Ноланец перевел дух.
— Эти слова, кстати, принадлежат не мне, а Часовщику, Часовщику мира земного…
— Ты с ума сошел, Джорди… Опять Часовщик!.. Сатана, что ли?!..
— Нет сатаны, брат мой возлюбленный, — тихо, с терпеливостью мудрого учителя проговорил он и также негромко, вкладывая в каждое слово могучую силу внушения, продолжил:
— Над всем сущим — один Всевышний.
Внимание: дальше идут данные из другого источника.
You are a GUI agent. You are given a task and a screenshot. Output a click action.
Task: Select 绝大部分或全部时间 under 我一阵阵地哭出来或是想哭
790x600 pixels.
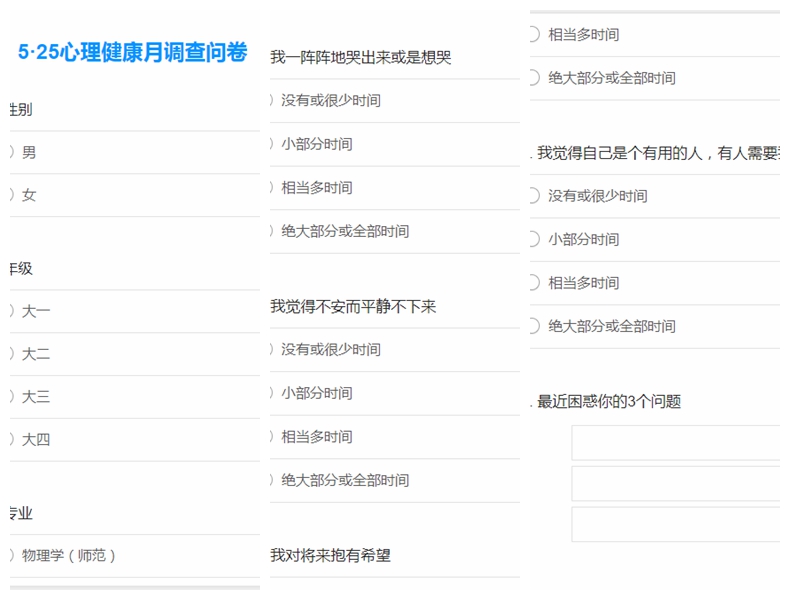344,231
Я это знаю потому, что все это видел. И потому, что прожил не одну жизнь… Это говорю я — Джордано Бруно из Нолы…
— Знаю… — начал было Джузеппе, но властный голос Ноланца осадил его.
— Не перебивай! Я разговариваю не с тобой. Я говорю Слушающему нас… Ты сейчас уйдешь, юноша. У тебя будут мои бумаги. Сохрани и донеси их…
— Джорди! Джорди!.. Что с тобой? Мы с тобой здесь одни, — бросившись к узнику, стал успокаивать его Джузеппе.
— Нет, не одни, — отбиваясь от крепких рук брата, выдохнул Ноланец.
«Неужели, — подумал нотарий, — там еще кто есть?» И в это время он услышал как кто-то с вороватой осторожностью открывал наружную дверь, которую он непредусмотрительно оставил не запертой. В приоткрытую щель просунулась острая рожица Паскуале.
— Закройте дверь, Паскуале! — потребовал он. — Вы мешаете мне.
А горбун, словно не слыша, шел уже по коридору, приближаясь к «сучьей комнате». Он шаркал кривыми ногами и вертел лисьим носом. Нет. Его сюда ни в коем случае допускать было нельзя. Тополино быстро собрав бумаги, вышел навстречу горбуну.
— Я писал секретные допросные листы прокуратора Вазари. Мне придется доложить ему, что вы помешали… Вам хотелось в них заглянуть? — прижимая к себе бумаги, он гордо продефилировал мимо канцелярщика.
Удар был что надо. Горбун вздрогнул и собачкой засеменил за нотарием.
— Доменико, ну что ты?… Я хотел просто проверить… Может кто посторонний…
— Ах, проверить?! — не дав договорить, перебил его Тополино. — Ты, стало быть, получил такое право?
Канцелярщик задохнулся от страха быть неправильно понятым. И уже на улице, не давая прохода нотарию, умолял ничего не рассказывать прокуратору Вазари. Уже входя в судейские апартаменты, Тополино наконец «сжалился» над калекой.